A narrative history of Linux and the open source revolution by technology journalist Glyn Moody, published in 2001. Based on more than 50 interviews with key figures, it is a journalistic account rather than an academic study. Brief entry — also documented in the Stallman KB.
What the Source Contributes
"Rebel Code" provides narrative continuity across the gnu-and-free-software-1983-1997 and open-source-schism-and-dotcom-1998-2004 eras that movement-internal texts (written by participants in the midst of events) cannot provide. Moody had access to key figures during the period and reconstructed the human story behind the technical and political developments.
The book is particularly valuable for the linux-kernel-release-1991 through the mid-1990s period — the years when Linux grew from a hobby project to serious infrastructure, before the ecosystem's history was heavily mythologized. Moody's interviews with linus-torvalds and others capture a period when participants did not yet know they were making history.
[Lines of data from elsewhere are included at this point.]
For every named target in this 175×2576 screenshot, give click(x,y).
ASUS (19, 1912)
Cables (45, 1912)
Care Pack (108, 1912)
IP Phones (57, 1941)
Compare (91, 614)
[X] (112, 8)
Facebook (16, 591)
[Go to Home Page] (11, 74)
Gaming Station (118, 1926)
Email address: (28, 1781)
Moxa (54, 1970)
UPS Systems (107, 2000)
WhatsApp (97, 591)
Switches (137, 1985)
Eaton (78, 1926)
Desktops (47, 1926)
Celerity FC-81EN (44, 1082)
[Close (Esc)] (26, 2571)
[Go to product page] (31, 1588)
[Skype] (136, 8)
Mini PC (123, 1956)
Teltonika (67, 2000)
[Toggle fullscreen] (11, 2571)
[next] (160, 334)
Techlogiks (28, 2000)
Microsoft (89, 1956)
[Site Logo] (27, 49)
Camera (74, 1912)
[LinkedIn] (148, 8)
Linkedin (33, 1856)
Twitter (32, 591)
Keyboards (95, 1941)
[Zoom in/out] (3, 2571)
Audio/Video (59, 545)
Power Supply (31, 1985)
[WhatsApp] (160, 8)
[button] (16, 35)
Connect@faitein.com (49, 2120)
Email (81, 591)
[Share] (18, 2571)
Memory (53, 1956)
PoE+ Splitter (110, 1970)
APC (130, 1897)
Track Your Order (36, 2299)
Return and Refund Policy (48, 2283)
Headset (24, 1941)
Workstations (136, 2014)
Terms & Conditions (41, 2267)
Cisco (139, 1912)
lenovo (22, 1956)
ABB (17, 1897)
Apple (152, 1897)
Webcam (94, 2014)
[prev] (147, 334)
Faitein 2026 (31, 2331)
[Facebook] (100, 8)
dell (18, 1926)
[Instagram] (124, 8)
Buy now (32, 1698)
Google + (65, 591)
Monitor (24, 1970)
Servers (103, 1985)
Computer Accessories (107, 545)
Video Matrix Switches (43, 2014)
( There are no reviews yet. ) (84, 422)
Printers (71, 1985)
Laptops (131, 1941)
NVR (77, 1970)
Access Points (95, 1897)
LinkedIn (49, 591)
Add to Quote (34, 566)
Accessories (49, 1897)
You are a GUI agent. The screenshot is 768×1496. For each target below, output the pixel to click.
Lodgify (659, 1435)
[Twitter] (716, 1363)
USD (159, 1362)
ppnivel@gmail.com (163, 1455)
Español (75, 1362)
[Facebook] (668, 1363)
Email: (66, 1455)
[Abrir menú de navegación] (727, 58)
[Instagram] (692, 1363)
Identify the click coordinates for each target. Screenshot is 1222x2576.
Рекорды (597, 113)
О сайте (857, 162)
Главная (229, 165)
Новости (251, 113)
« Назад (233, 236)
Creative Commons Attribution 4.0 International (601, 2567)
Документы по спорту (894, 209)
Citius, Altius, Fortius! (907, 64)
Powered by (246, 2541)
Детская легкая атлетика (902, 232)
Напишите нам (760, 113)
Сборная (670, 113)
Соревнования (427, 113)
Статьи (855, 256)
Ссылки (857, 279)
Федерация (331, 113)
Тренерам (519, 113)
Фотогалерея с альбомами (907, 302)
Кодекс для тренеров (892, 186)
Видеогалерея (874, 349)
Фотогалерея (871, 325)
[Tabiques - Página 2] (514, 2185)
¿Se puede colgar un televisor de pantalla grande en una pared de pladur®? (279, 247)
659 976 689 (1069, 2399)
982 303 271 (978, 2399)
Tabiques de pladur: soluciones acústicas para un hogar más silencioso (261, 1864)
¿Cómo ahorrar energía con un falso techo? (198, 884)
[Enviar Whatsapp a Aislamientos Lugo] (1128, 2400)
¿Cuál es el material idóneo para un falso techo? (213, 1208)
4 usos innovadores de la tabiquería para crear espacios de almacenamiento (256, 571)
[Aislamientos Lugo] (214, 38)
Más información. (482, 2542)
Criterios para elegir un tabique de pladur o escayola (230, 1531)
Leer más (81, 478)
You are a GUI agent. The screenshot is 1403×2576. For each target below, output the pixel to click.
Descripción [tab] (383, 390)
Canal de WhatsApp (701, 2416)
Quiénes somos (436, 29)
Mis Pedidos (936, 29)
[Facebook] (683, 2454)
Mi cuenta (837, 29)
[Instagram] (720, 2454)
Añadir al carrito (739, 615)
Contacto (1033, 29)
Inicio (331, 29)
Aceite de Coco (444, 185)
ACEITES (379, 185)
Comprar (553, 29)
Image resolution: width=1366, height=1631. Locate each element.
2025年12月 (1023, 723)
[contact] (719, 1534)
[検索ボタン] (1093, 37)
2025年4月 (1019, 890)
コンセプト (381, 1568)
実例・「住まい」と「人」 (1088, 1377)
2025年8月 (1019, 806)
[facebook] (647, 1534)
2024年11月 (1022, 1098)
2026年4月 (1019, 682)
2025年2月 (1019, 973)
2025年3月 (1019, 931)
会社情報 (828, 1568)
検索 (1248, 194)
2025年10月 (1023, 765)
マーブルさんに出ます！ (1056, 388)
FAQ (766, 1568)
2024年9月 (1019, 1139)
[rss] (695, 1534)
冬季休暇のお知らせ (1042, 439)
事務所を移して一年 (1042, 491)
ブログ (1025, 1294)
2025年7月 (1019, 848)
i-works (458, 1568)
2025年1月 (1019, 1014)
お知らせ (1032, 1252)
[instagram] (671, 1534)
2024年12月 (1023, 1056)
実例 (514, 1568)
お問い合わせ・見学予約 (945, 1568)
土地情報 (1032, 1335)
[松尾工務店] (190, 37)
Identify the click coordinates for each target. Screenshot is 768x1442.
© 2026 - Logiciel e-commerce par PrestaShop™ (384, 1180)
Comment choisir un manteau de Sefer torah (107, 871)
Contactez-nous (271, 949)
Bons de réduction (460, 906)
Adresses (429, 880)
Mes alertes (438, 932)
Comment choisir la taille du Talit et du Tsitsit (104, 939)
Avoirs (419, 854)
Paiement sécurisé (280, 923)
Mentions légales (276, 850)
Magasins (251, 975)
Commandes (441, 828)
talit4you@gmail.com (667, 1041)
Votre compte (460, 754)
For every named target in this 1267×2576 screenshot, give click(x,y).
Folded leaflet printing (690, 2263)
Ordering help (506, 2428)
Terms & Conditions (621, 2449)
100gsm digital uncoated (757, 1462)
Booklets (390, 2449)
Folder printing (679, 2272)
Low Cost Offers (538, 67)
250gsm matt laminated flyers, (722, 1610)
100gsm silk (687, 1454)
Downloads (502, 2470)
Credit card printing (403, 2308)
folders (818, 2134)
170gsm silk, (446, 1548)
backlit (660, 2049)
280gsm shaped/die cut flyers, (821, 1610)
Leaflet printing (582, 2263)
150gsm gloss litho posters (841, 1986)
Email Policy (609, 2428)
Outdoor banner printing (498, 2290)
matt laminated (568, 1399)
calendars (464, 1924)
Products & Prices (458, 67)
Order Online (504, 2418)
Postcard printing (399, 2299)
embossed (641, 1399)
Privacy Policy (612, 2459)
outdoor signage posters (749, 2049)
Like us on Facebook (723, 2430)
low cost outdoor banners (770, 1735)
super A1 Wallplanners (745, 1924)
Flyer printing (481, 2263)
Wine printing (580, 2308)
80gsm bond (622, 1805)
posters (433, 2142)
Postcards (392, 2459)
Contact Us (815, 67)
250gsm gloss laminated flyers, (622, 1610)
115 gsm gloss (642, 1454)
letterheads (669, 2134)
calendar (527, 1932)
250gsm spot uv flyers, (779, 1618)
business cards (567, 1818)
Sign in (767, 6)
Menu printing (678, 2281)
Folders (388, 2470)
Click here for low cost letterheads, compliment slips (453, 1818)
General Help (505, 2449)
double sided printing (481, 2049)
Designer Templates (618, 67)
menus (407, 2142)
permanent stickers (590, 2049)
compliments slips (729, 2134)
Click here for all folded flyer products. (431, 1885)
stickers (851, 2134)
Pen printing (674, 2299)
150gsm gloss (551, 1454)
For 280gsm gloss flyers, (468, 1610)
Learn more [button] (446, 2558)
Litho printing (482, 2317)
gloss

The book is less useful for analysis than for chronology and texture. Moody is sympathetic to his subjects and does not press hard on tensions or contradictions. It should be read alongside Weber's success-of-open-source-weber-2004 for analytical framing and revolution-os-2001 for the documentary record of the same period. The free-as-in-freedom-williams biography provides complementary depth on richard-stallman's specific trajectory.